La manifestation a également ouvert un débat dans les médias espagnols au sujet du rôle des policiers infiltrés. Une vidéo montre des policiers en civil en train de tabasser quelqu’un qui crie qu’il est un «compagnon». Non, le débat n’a pas été soulevé pour l’inutilité de la police, il a été soulevé parce qu’il y a des accusations de manifestants selon lesquels ce sont les policiers en civil qui provoquent la violence, dans le but de justifier la répression. Il n’y a pas de quoi être choqué. C’est aujourd’hui bien connu à ceux qui ont l’habitude de participer à des manifestations de découvrir que leur «compagnon» peut les tabasser, les arrêter, ou les deux à la fois.

Ce qui nous choque vraiment est que pendant la manifestation 25-S ce sujet a pris une telle ampleur que même les médias dominants n’ont pas pu éviter d’en parler. Un des représentants de la manifestation du 25-S, Celestino Sánchez, a déclaré lors d’une conférence de presse improvisée à la suite de la manifestation que «derrière chaque personne cagoulée, qui a fait preuve de violence hier, se cachait un policier».
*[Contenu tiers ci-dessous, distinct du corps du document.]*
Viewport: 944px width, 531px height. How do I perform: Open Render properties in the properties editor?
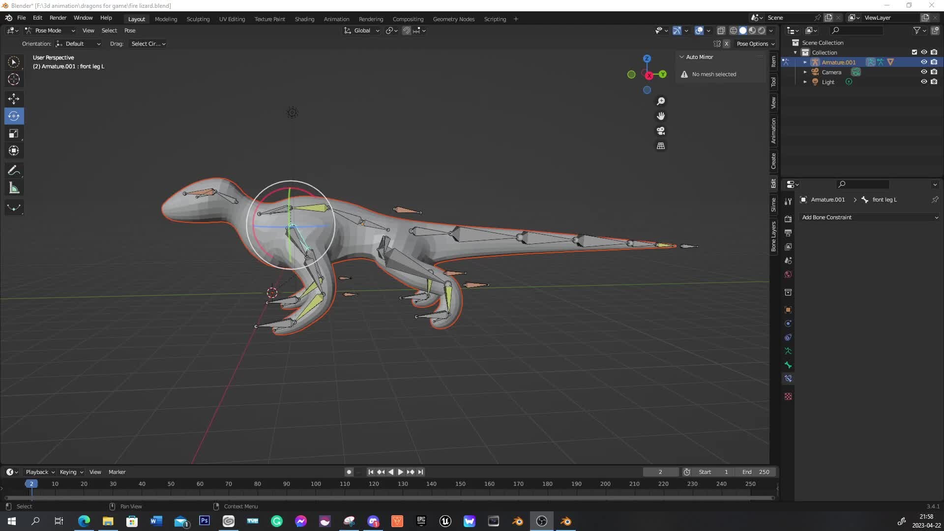pos(788,219)
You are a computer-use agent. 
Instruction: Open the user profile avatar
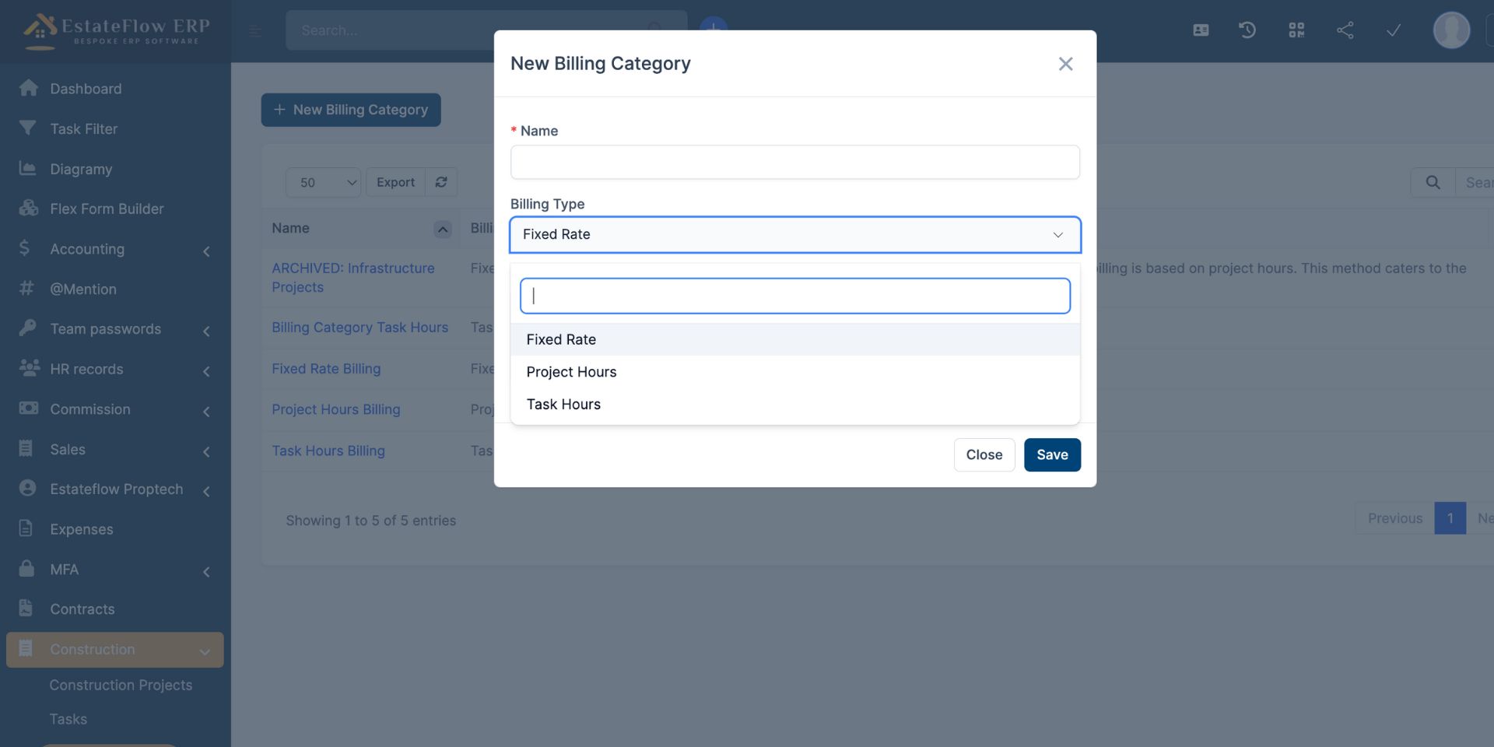[1450, 30]
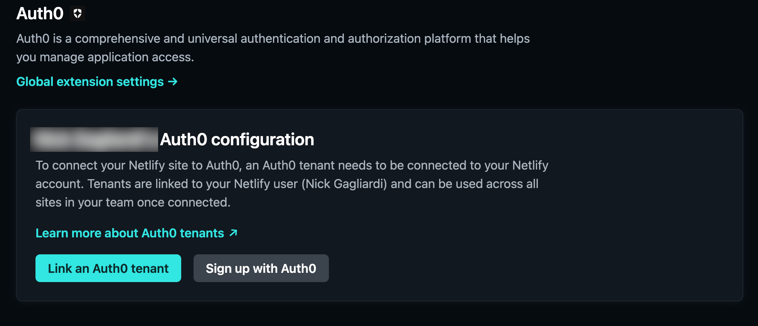Click the description line starting 'Auth0 is a comprehensive'

[273, 39]
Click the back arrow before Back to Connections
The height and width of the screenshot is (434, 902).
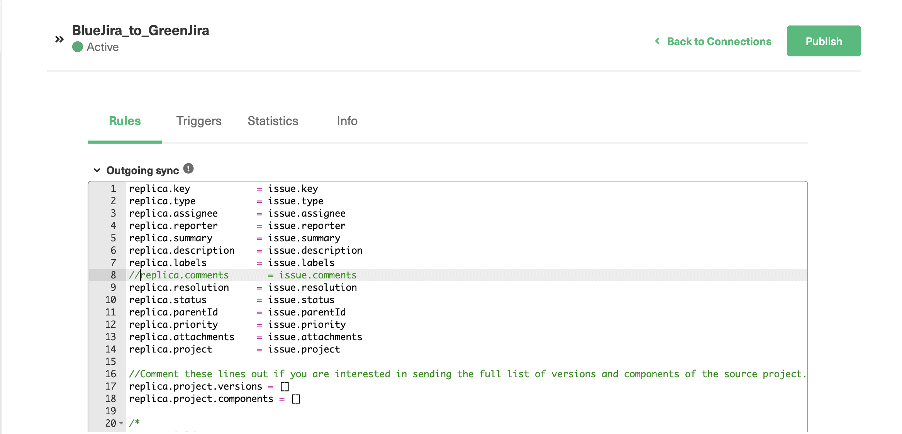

Le lendemain, le 26 septembre, l’initiative «Encerclez le Parlement» a appelé à une seconde manifestation, sans demander d’autorisation officielle. Selon le gouvernement, plus de 2.500 personnes se sont réunies sur la Place Neptune, à 200 mètres du Parlement, où la violente répression policière a eu lieu la veille. Les gens ont fait un sitting, en demandant la démission du gouvernement et du président, ainsi que la libération des personnes arrêtées la nuit passée.

Les violents affrontements de la veille ne se sont pas reproduits. Les forces de l’ordre ont été drastiquement réduites à 180 agents, sans casques cette fois. Des deux côtés, les esprits étaient beaucoup plus calmes que la veille. «Seulement» trois personnes ont été arrêtées et trois autres blessées. La prochaine manifestation aura lieu le 29 septembre.